Code:
use strict;
#open the directory and than read all the files with *.pdb
opendir(DIR,"/home/shafiq/Desktop/parser/max-cluster-prepration/") or die "$!";
my @all_pdb_files = grep {/\.pdb$/} readdir DIR;
close DIR;
#open a new output file
#reterive desired data from the PDB file
foreach (@all_pdb_files){
open (SP, "$_");
my $test;
while (<SP>){
#match PDB Id in the file header
if ($_=~/^HEADER[\s\S]+(....)..............$/)
{
$test=$1;
#chomp $test;
#print "$test";
$test= "$test" . ".pdb";
open (OUTPUT,">./result/$test");
}
# open new out put files
# remove chain B-Z
unless (($_=~/^ATOM\s+\S+\s+\S+\s+\S+\s+[B-Z]/) ||($_=~/^TER\s+\S+\s+\S+\s+[B-Z]/) ||($_=~/^HETATM\s+\S+\s+\S+\s+\S+\s+[B-Z]/))
{
my $test2=$_;
print(OUTPUT "$test2");
#print " This is resolution $test2"
}
}
}
The code written above is working fine as many of my files those have A chain and I want to remove all the other chains from B-Z.

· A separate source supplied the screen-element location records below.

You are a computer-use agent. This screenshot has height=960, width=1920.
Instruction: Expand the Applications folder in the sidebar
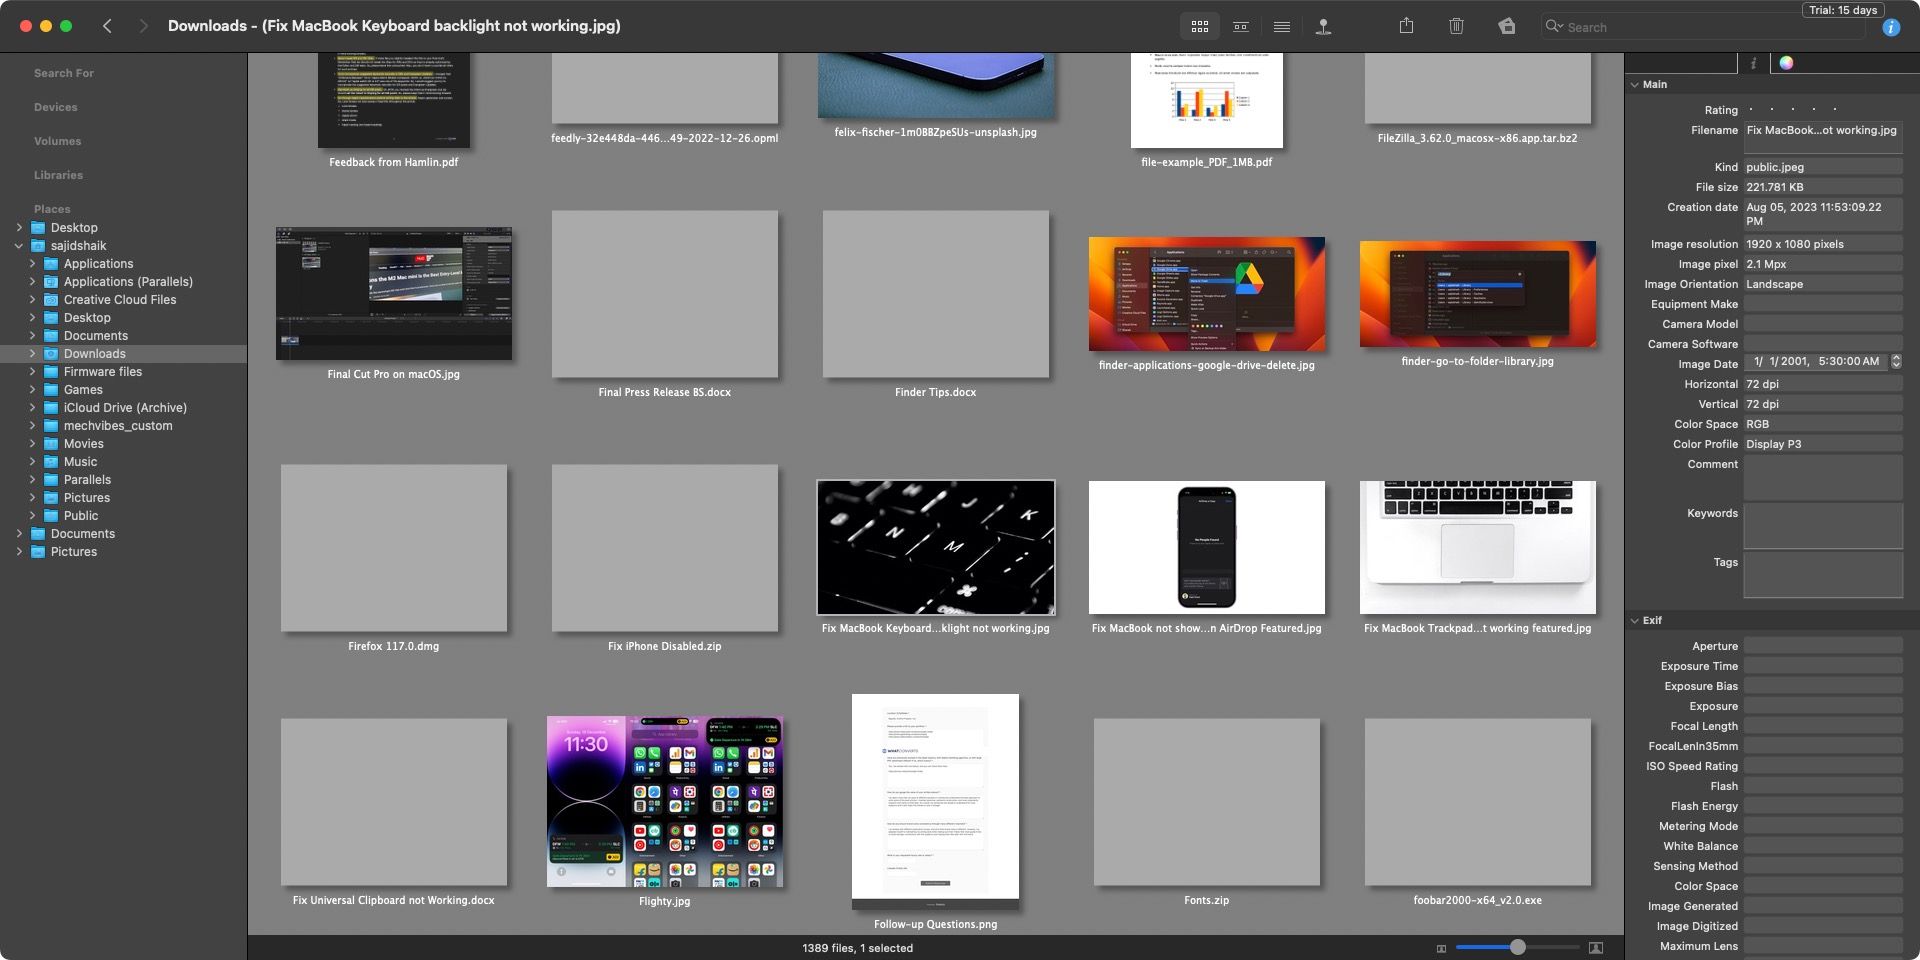pos(33,263)
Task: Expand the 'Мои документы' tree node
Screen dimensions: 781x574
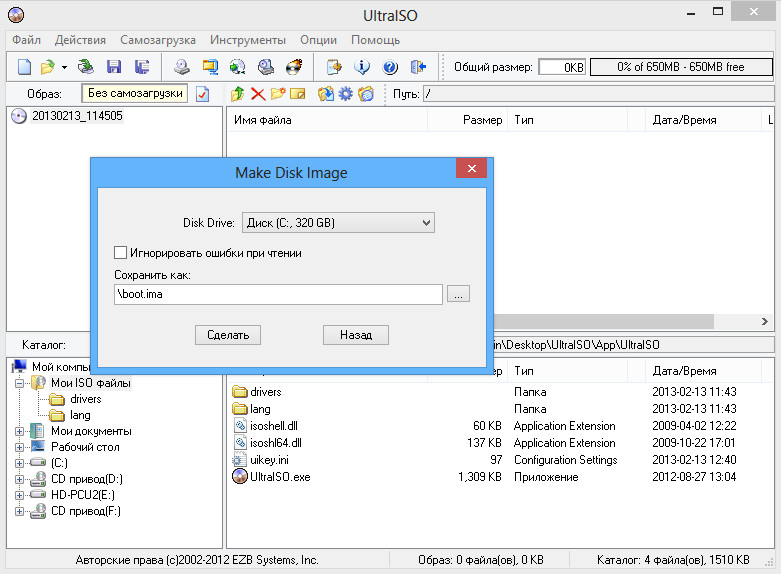Action: pyautogui.click(x=20, y=431)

I nead only one chain at a time and that is first chain. It could be either A, B, C, D etc
but with some of my files where i have no A chain and my first chain is B I want to remove chain C-Z and similarly where there is no A and B I want to remove D-Z by having C in my results.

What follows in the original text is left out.